We can get our model’s performance at different sample sizes using the learning_curve function from model_selection module in scikit-learn.

@sk_import model_selection: learning_curve;
lc_results = learning_curve(simplelogistic, 
        features_train,target_train, 
            train_sizes = [0.06, 0.1, 0.25, 0.5, 0.75, 1.0]);

The values we pass to train_sizes argument specify the different sample sizes we want to try. In this case we are looking at 10%, 25%, 50%, 75% and 100% of the data.

train_sizes, train_scores, test_scores, = 
    lc_results[1], lc_results[2], lc_results[3]

using Statistics
# Calculating the error bars 
y_ax = vec(mean(test_scores, dims=2)) 
y_err = vec(std(test_scores, dims=2))

using PyPlot
begin 
    figure();
    plot(train_sizes,
        vec(mean(test_scores, dims=2)), label="Cross Val");

    fill_between(train_sizes,
        y_ax - y_err, y_ax + y_err,alpha=0.2);

    plot(train_sizes,
        vec(mean(train_scores, dims=2)), label="Training");
    xlabel("Training Size"); 
    ylabel("Score"); 
    title("Learning Curve");
    legend(loc=4);
    gcf()
end;

Figure 4.2: Learning Curve for simple logistic regression model on diabetes dataset

From the above learning curve, we see that our model’s accuracy isn’t getting that much influenced by increasing the sample size. So, it will be futile to collect more data for our diabetes detection ML system. However, if the blue line in Figure 4.2 had a steeper upward trend, it would have made sense to collect more data to improve our model’s performance.

Code Summary for Chapter 4

# Creating the train-test split
@sk_import model_selection: train_test_split;
features_train, features_test, 
    target_train, target_test = train_test_split(features, 
        target, test_size=0.3, random_state=42);

# Creating a logistic regression model instance
@sk_import linear_model: LogisticRegression;
simplelogistic = LogisticRegression();

# Fitting the model on training data
fit!(simplelogistic, features_train, target_train);

# Generating the predictions for train data  
logistic_target_predict_training = 
    predict(simplelogistic,features_train);

# Checking the in-sample performance 
@sk_import metrics: classification_report
print(classification_report(target_train,
                     logistic_target_predict_training))

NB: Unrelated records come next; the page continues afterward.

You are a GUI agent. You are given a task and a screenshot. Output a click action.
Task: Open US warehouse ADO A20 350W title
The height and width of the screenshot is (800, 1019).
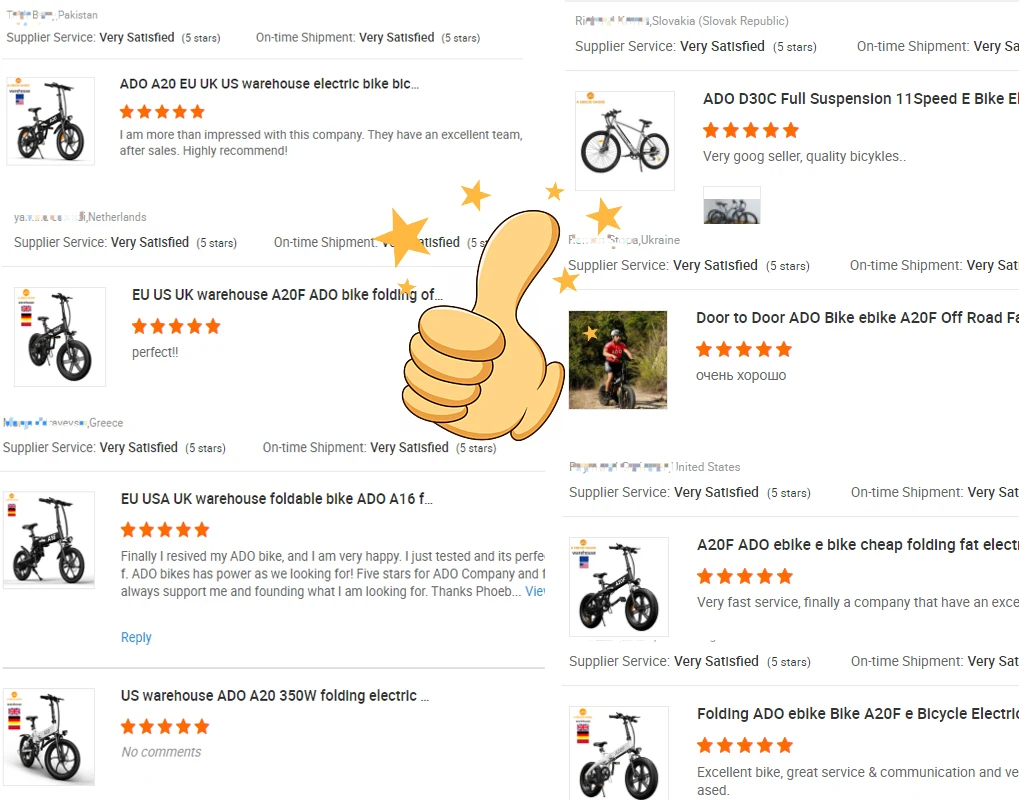275,695
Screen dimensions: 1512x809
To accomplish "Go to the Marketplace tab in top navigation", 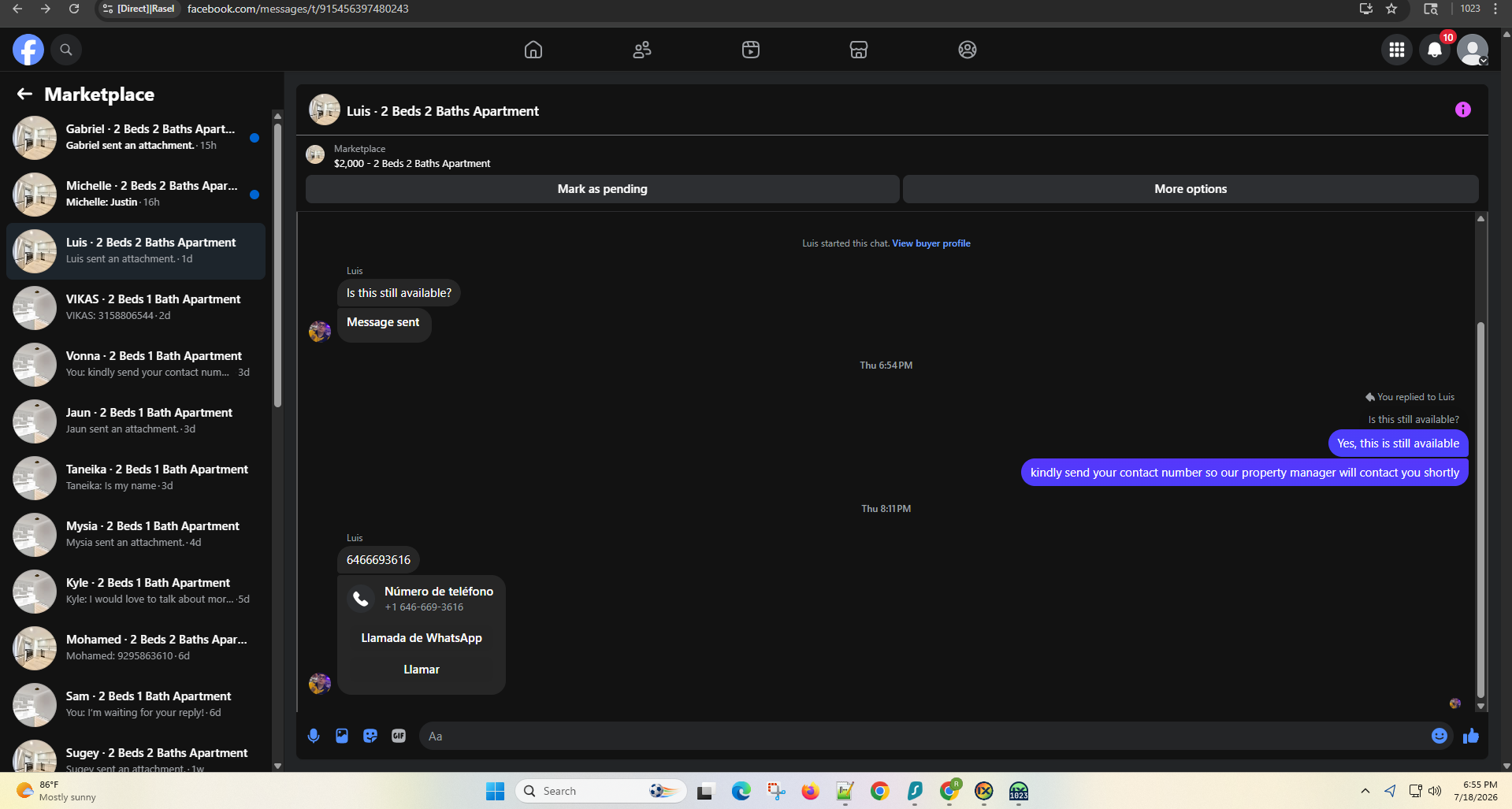I will 859,50.
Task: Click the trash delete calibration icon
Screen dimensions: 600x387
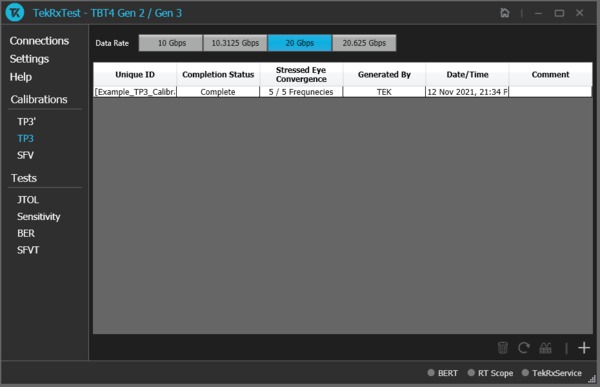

# Generating the predictions for train data 
logistic_target_predict_test = 
    predict(simplelogistic,features_test);

# Checking the out-of-sample performance
@sk_import metrics: classification_report
print(classification_report(target_test,

# K-Fold Cross validation 
@sk_import model_selection: KFold
@sk_import model_selection: cross_validate

cv_results = cross_validate(simplelogistic, 
        features_train, target_train, 
            cv=KFold(5),
            return_estimator=true,
            return_train_score=true, 
            scoring=["accuracy",
                 "recall_weighted", "precision_weighted"]);

# Printing cross validated results in table form 
cv_df = DataFrame(cv_results)[!, 
        Not([:estimator, :fit_time, :score_time])]

rename!(cv_df, ["Test Accuracy",
                "Test Precision",
                "Test Recall",
                "Train Accuracy",
                "Train Precision",
                "Train Recall"])
# Cross validated means 
describe(cv_df)[!,[:variable, :mean]]

# Learning curves
@sk_import model_selection: learning_curve;
lc_results = learning_curve(simplelogistic, 
        features_train,target_train, 
            train_sizes = [0.06, 0.1, 0.25, 0.5, 0.75, 1.0]);

# Plotting learning curves
train_sizes, train_scores, test_scores, = 
    lc_results[1], lc_results[2], lc_results[3]

using Statistics
# Calculating the error bars 
y_ax = vec(mean(test_scores, dims=2)) 
y_err = vec(std(test_scores, dims=2))

using PyPlot
begin 
    figure();
    plot(train_sizes,
        vec(mean(test_scores, dims=2)), label="Cross Val");

    fill_between(train_sizes,
        y_ax - y_err, y_ax + y_err,alpha=0.2);

    plot(train_sizes,
        vec(mean(train_scores, dims=2)), label="Training");
    xlabel("Training Size"); 
    ylabel("Score"); 
    title("Learning Curve");
    legend(loc=4);
    gcf()
end;